◆ **The problem**: Please report how many lines in the records below contain the word "Viewport", giving only the number.

------------------------------

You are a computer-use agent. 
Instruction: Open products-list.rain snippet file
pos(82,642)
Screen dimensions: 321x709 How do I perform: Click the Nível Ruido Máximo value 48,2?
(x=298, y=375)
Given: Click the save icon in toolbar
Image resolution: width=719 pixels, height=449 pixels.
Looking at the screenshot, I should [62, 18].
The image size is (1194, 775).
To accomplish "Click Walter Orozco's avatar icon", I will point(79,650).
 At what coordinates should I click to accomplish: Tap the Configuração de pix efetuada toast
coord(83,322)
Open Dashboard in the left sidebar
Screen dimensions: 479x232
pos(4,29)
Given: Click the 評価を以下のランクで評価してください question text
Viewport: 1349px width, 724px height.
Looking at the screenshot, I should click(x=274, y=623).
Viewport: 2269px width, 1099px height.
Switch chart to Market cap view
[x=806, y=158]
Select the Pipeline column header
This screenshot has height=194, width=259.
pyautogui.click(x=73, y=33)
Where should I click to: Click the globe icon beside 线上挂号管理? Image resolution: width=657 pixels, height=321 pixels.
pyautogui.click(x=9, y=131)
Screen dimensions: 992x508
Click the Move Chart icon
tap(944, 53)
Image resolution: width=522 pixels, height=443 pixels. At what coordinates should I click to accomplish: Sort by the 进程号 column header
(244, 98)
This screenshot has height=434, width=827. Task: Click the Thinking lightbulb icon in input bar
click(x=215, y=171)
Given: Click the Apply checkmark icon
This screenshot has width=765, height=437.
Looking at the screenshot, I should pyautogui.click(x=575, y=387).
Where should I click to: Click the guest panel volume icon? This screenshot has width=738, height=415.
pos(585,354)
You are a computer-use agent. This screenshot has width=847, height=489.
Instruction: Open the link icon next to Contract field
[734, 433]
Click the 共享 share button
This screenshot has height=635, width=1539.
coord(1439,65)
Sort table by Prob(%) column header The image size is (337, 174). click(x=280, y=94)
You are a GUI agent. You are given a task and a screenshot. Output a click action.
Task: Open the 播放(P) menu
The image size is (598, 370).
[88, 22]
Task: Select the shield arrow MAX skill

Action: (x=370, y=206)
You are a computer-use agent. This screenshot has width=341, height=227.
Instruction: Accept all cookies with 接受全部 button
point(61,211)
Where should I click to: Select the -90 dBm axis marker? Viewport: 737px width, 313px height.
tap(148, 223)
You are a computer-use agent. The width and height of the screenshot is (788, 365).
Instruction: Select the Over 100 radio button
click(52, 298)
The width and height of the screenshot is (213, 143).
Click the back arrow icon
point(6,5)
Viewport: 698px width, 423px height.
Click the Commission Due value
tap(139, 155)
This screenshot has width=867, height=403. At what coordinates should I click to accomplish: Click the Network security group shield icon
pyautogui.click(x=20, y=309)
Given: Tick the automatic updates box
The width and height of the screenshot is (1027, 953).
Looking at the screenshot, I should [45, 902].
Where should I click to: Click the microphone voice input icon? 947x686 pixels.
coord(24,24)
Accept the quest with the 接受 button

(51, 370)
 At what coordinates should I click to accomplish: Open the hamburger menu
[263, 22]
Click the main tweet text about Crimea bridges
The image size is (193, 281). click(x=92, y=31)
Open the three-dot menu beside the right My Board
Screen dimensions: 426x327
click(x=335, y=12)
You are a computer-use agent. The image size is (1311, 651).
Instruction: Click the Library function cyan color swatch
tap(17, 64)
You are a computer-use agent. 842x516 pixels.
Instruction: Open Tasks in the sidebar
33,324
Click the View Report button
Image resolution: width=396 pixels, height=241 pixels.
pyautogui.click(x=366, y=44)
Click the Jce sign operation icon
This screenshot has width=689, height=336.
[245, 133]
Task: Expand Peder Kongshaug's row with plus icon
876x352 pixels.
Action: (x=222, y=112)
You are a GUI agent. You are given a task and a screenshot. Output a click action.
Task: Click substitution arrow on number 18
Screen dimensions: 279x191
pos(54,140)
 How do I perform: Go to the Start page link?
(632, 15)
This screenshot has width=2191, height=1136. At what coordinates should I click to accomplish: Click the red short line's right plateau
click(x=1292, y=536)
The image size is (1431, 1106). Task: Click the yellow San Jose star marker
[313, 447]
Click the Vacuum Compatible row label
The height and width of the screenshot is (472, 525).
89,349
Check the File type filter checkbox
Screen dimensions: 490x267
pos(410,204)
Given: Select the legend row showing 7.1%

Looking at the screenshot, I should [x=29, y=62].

------------------------------

◆ **The reply**: 4